Records for locating described items ▸
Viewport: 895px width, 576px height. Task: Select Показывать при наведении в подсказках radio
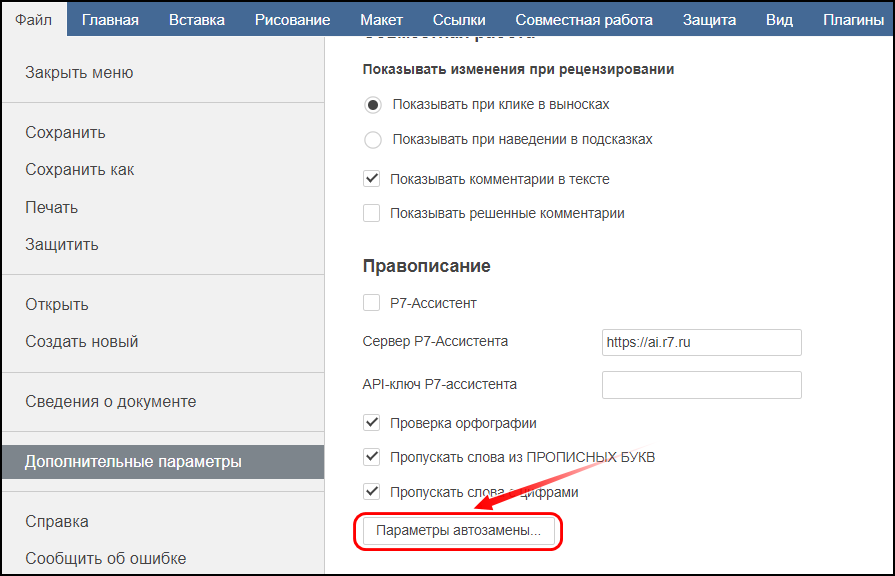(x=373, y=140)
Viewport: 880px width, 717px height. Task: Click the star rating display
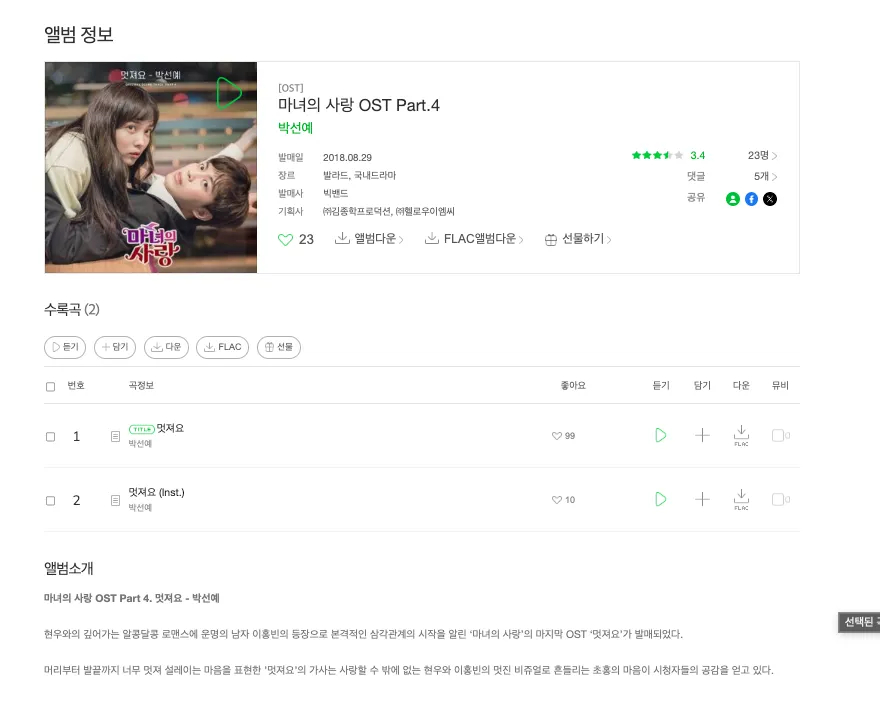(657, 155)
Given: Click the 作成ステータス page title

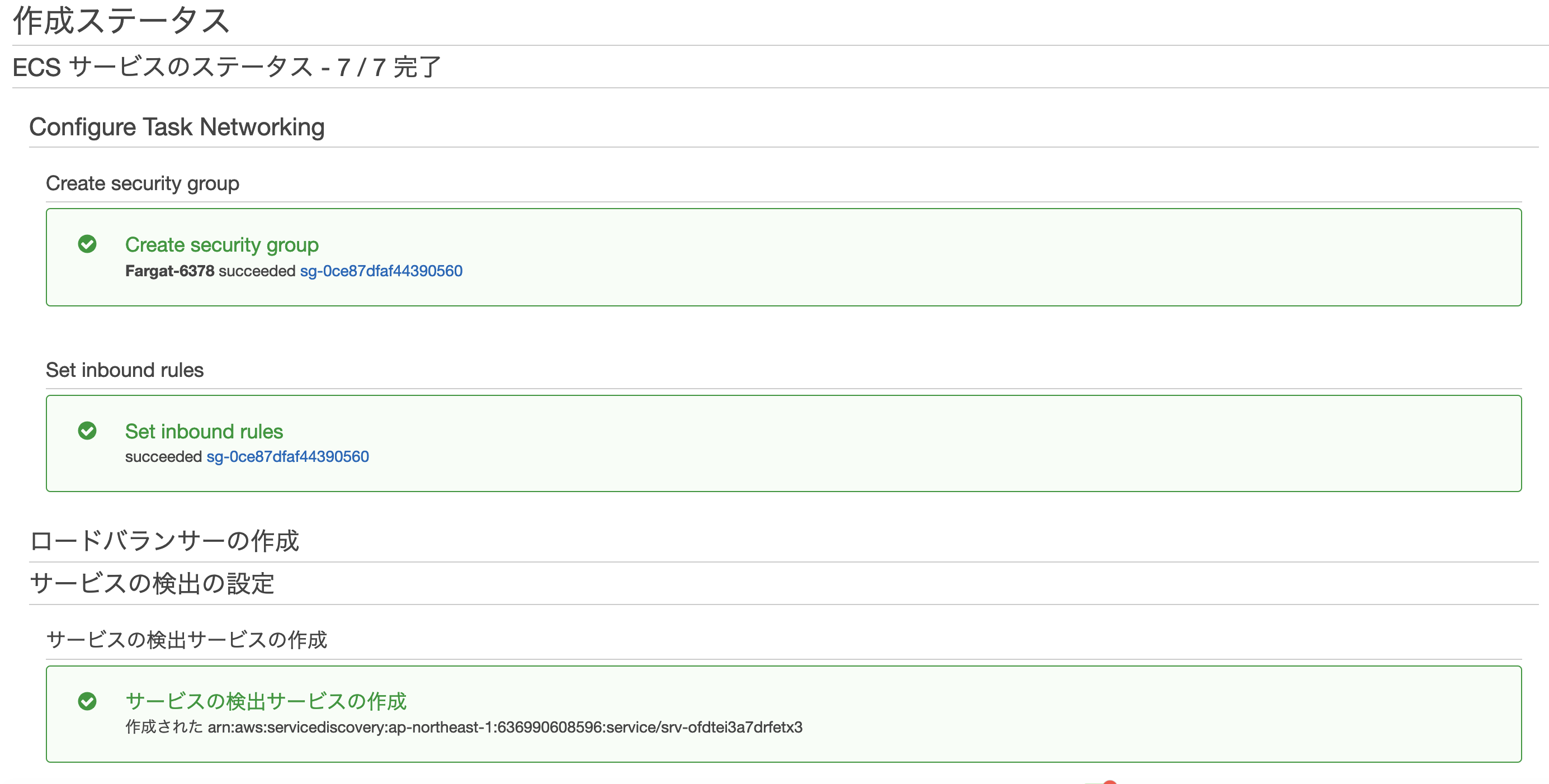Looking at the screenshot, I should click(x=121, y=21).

TO DO ▸ Can you copy the entire listing above word for word, leaving out the pictures?

ANSWER ▸
Viewport: 895px width, 576px height. Task: Select Показывать при наведении в подсказках radio
(x=373, y=140)
Viewport: 880px width, 717px height. Task: Click the star rating display
(657, 155)
Given: Click the 作成ステータス page title

Looking at the screenshot, I should click(x=121, y=21).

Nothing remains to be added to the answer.